**** Material to process ****

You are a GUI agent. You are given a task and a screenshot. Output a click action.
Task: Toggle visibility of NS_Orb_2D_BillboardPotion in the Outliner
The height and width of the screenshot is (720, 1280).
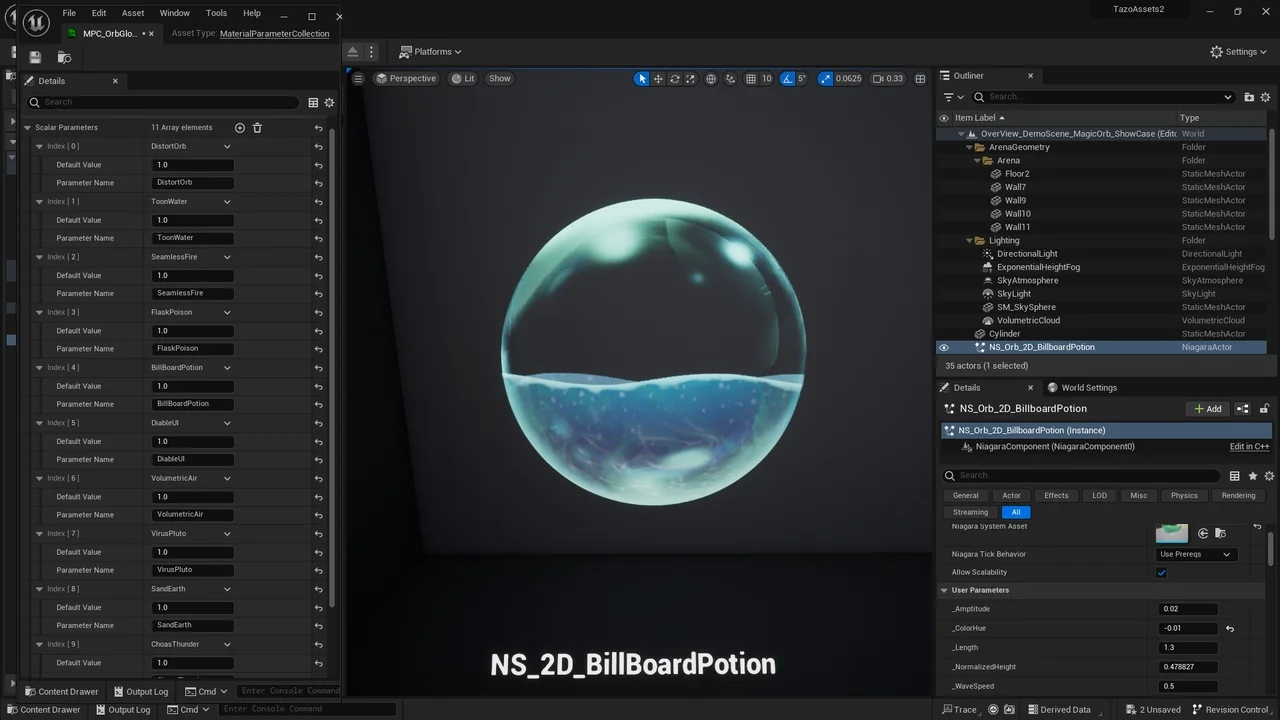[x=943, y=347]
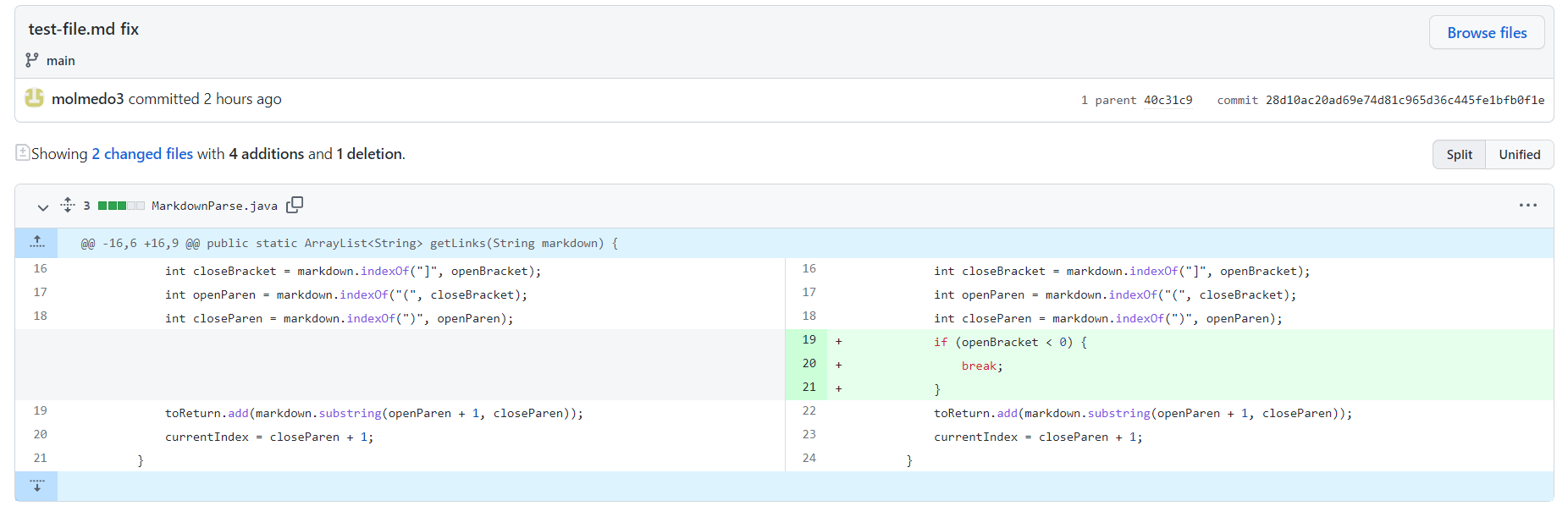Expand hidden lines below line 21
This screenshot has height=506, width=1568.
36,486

****
**** Material to process ****

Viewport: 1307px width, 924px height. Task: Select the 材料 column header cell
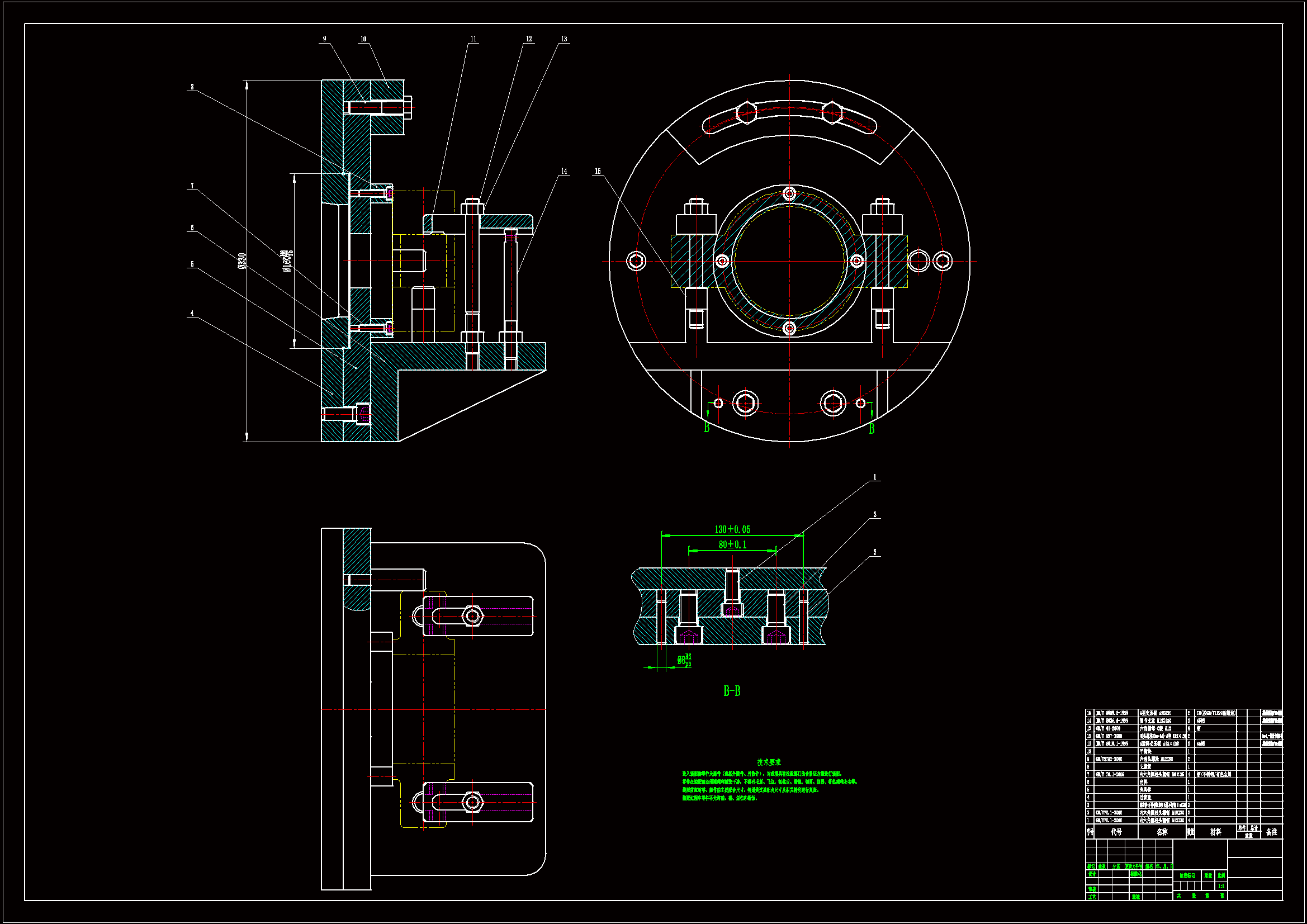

****

**The task:** Pull out each line above that contains the string "width", with case counting.

**Correct result:**
The height and width of the screenshot is (720, 1280).
This screenshot has height=506, width=1568.
Viewport: 1307px width, 924px height. Task: Select the 材料 column header cell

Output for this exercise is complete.